## BRANO
------------------------------------------------------------

La Pentecoste e il nostro tempo

Dignità nella parola

 

Il problema odierno dello Spirito non è la ricchezza delle lingue, è proprio la miseria del linguaggio. Hai voglia a decifrare e a tradurre. Un grugnito è un grugnito. Quando il linguaggio raggiunge la soglia inferiore della civiltà della parola, la Santa Colomba non sa più dove posarsi, per ispirare parole decenti e intelligenti. Il degrado del linguaggio, mi pare, in questo momento è il punto più basso della nostra civiltà. Questo degrado è veicolo di epidemie: porta rozzezza, insensibilità, aggressività, presunzione, prepotenza, violenza. La cosiddetta sfera della comunicazione ne è intasata. Ma il livello dell’interazione sociale si va rapidamente omologando. La chiamano franchezza, ma è prepotenza: violazione dell’intimità (propria, ma anche altrui), esibizione dell’inguardabile (coi bambini che ci guardano).

Il coraggio di dire quello che si pensa sarebbe certamente una virtù: ma c’è modo di farlo, bisogna pur avere uno straccio di pensiero, per semplice che sia. (D’ora in avanti, rispettate i carrettieri: è l’epoca della maleducazione degli insospettabili, il momento della grevità dei colletti bianchi). Nella politica, poi (la democrazia, del resto, è partecipazione), dichiarazioni che vorrebbero essere solenni come giuramenti assomigliano sempre più alle grida che incitavano i gladiatori al tempo di san Paolo. E non ci soffermiamo sulla scuola, dove un manipolo di generosi e appassionati è circondato più del generale Custer. Nel libro biblico del Siracide, scritto originariamente in ebraico (e ben conosciuto dalla tradizione rabbinica, benché non accolto nel canone giudaico), si trova un passo straordinario: «Nel discorso del pio c’è sempre saggezza, lo stolto muta come la luna. Tra gli insensati bada al tempo, tra i saggi fermati a lungo. Il discorso degli stolti è un orrore, il loro riso fra i bagordi del peccato. Il linguaggio di chi giura spesso fa rizzare i capelli, e le loro questioni fan turare gli orecchi.

Uno spargimento di sangue è la rissa dei superbi, le loro invettive sono un ascolto penoso» (Siracide 27, 12-16). Ce n’è per tutti, come si vede. Persino nella Chiesa non mancano segni eccessivi di nervosismo, e serpeggiano le incontenibili pulsioni degli apocalittici e degli svagati. Certo, la Chiesa ha molti più anticorpi. I beni del pensiero, la qualità del discorso, la franchezza del Vangelo, la passione per la riflessività e la meditazione, hanno plasmato una grande tradizione, che merita riabilitazione. È il momento di ricordarsi della sua bellezza e di chiedere con passione i doni speciali dello Spirito che la rianima, anzitutto nella Chiesa. Non solo per sé, ma anche per farne circolare l’amabilità e la grazia nella sgangherata sintassi di questo nostro post-umanesimo mercantile. Lo Spirito di Dio non ha soltanto il dono delle lingue, per farsi intendere da tutti.

------------------------------------------------------------

## CONSEGNA
Prosegui il brano sulla Pentecoste e la dignità della parola dopo la sua ultima frase. L'elenco non ha alcun ruolo in questo esercizio.

## MATERIALE DI RIFERIMENTO

------------------------------------------------------------

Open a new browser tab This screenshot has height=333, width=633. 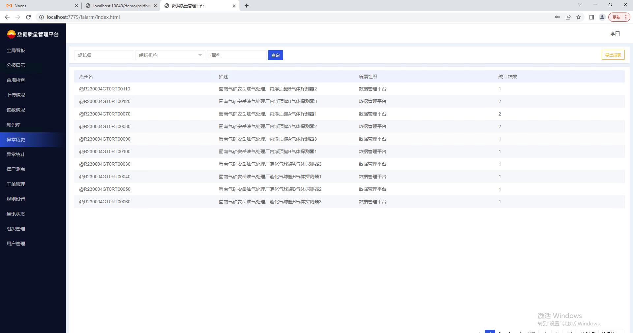click(x=247, y=6)
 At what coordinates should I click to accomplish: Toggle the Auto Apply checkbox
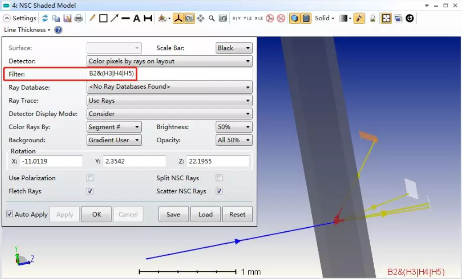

------------------------------------------------------------

## SOLUZIONE
Ha il dono del linguaggio, per trasformare anche i gemiti della creatura oppressa, incerta sui suoi stessi desideri più profondi, in autentica poesia dell’invocazione di una speranza migliore. Lo Spirito, come dice san Paolo, «viene in aiuto della nostra debolezza, perché nemmeno sappiamo che cosa sia conveniente domandare » (Lettera ai Romani 8,26). I doni dello Spirito sono come una sinfonia di questo tratto di stile, che ricompone la lingua degli uomini e restituisce la convivenza alla sua bellezza: sapienza e intelligenza, consiglio e fortezza, conoscenza, pietà e timor di Dio (Isaia 11, 2). L’Inviato di Dio, che deve irradiare la forza di questo Spirito, «non giudica secondo le apparenze e non prende decisioni per sentito dire».

Giudica «con giustizia i miseri» e «prende decisioni eque per gli oppressi del paese» e porta la pace persino fra il lupo e l’agnello (cfr. Isaia 11, 3-9). La pietà e il timore di Dio non parlano di fremiti velleitari della compassione e di trucide intimidazioni del sacro: parlano di ritrovato rispetto per il Mistero della benedizione che ci tiene insieme. La Pentecoste dello Spirito, che parla tutte le lingue, in questo Giubileo della Misericordia, porta una parola necessaria per tutti. Le pulsioni che distruggono il linguaggio creano inimicizia e insensibilità. Ci distruggono. Lo Spirito lascia intatta la bella varietà delle lingue, ma ci restituisce alla dignità del linguaggio comune: nel quale ci parliamo, ci ascoltiamo, ci affezioniamo alla vita. Il più bello di tutti i nostri legami.